Metadata Statement Repository
Then, you must prepare an Metadata Statement Repository. This service will manage all Metadata Statements depending on their sources (local storage or distant service).
Your Metadata Statement Repository must implement the interface Webauthn\MetadataService\MetadataStatementRepository that has only one method:
findOneByAAGUID(string $aaguid): this method retrieves the MetadataStatement object with AAGUID. It shall return null in case of the absence of the MDS.

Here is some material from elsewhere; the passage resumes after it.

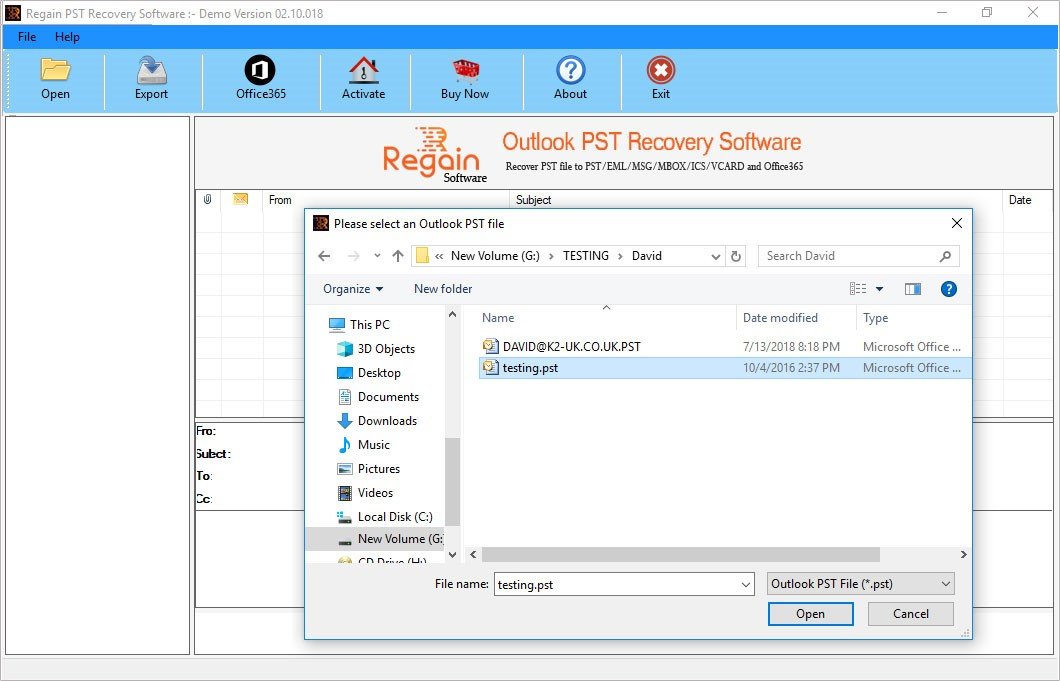The image size is (1060, 681).
Task: Click the dialog's blue help icon
Action: [948, 289]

The library does not provide any Metadata Statement Repository. It is up to you to select the MDS suitable for your application and store them in your database.
Status Report Repository
To prevent the use of rogue MDS or deprecated by the manufacturers, Status Reports may be used. The Status Report Repository is a simple service that implements the interface Webauthn\MetadataService\StatusReportRepository with a unique method:
findStatusReportsByAAGUID(string $aaguid): this method returns a list of Status Reports for the given AAGUID.

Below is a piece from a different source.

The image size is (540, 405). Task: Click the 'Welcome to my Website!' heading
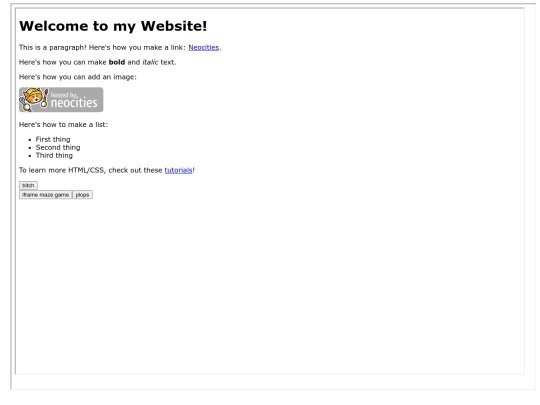pos(113,26)
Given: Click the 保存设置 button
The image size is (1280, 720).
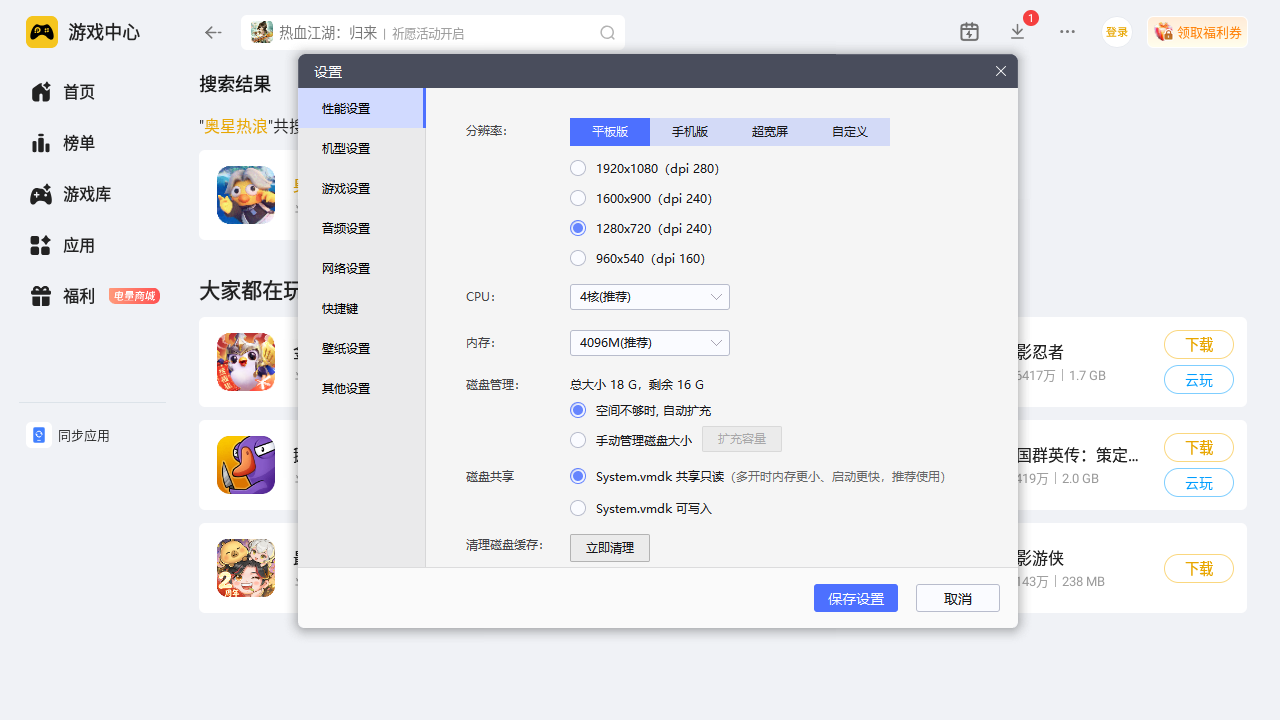Looking at the screenshot, I should 855,598.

The verification's success or failure depends on the state reported in the most recent Status Report.
Certificate Chain Validator
When an attestation statement is received, a certificate chain is constructed. This chain combines certificates from the Metadata Service (MDS), which are trusted, with those provided by the authenticator, which are untrusted.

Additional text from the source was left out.